Babel Gesamtausgabe - Band 1-3
Babel hatte ihre Lektion gelernt: Um Leute, die solche Sätze sagen, sollte man grundsätzlich und immer einen riesigen Bogen machen! Am Morgen hatte sie außerdem erneut das Gefühl beschlichen, beobachtet zu werden, und langsam bekam sie den Verdacht, dass mehr dahintersteckte als nervöse Unruhe.
Wenn dein Bauchgefühl dir sagt, es riecht nach Ärger, dann meistens, weil Ärger stinkt und immer dann an deinen Fersen klebt, wenn du ihn am wenigstens gebrauchen kannst.
»Wie soll ich bitte schön dem Finanzamt erklären, dass Granatapfelmus eine notwendige Betriebsausgabe ist?« Wedelnd hielt Karl eine Quittung in die Höhe und unterbrach damit ihre düsteren Gedanken.
»Erklär ihnen, es sei Bestandteil einer jahrtausendealten chinesischen Heilkunst, die du manchmal bei unseren Klienten anwendest.
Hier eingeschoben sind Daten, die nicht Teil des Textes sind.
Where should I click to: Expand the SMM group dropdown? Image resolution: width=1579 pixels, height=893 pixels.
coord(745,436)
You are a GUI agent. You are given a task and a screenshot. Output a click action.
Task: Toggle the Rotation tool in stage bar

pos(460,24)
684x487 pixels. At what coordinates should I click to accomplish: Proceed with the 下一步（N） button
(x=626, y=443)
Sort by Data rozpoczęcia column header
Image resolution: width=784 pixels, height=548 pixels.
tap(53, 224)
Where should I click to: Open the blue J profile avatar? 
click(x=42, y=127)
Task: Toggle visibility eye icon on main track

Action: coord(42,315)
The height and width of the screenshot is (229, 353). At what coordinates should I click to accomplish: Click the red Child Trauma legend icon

Irgendwas, wofür man keine medizinische Ausbildung braucht, das aber so verrückt klingt, dass sie nicht mit dir darüber diskutieren wollen, weil du ihnen sonst die Gewerkschaft der Kristallverkäufer auf den Hals hetzt.«
Er runzelte die Stirn und machte: »Mphf.«
Schulterzuckend trank Babel einen Schluck Kaffee. In Wirklichkeit hatte sie die Granatäpfel für ein Aphrodisiakum benötigt. Hin und wieder ließ sich das Problem eines Klienten mit einem Trank besser lösen als mit einem direkten Zauber. Das Problem war nur, dass Babel nicht besonders gut im Zubereiten von Tränken und Salben war – vor allem, weil sie nie die nötige Geduld aufbrachte. Einmal hatte sie den Hund eines Klienten aus Versehen ins Koma versetzt, weil der Sud nicht lange genug gezogen und der blöde Köter ihn aus Versehen getrunken hatte. Das war eine unschöne Geschichte gewesen, in deren Verlauf ihr nichts anderes übrig geblieben war, als die Erinnerungen des Klienten zu verändern. Eine Woche hatte Karl kein Wort mit ihr gesprochen, so sauer war er gewesen. Die Granatapfelgeschichte dagegen war eine einfache Sache gewesen. Nur als der Klient voller Begeisterung angeboten hatte, ihnen das Ergebnis vorzuführen, hatten sie dankend abgelehnt.
»Hast du etwas Neues für mich?«, fragte sie nach einer Weile, und ohne hinzusehen, wühlte Karl in einem Papierstapel nach einem Fax.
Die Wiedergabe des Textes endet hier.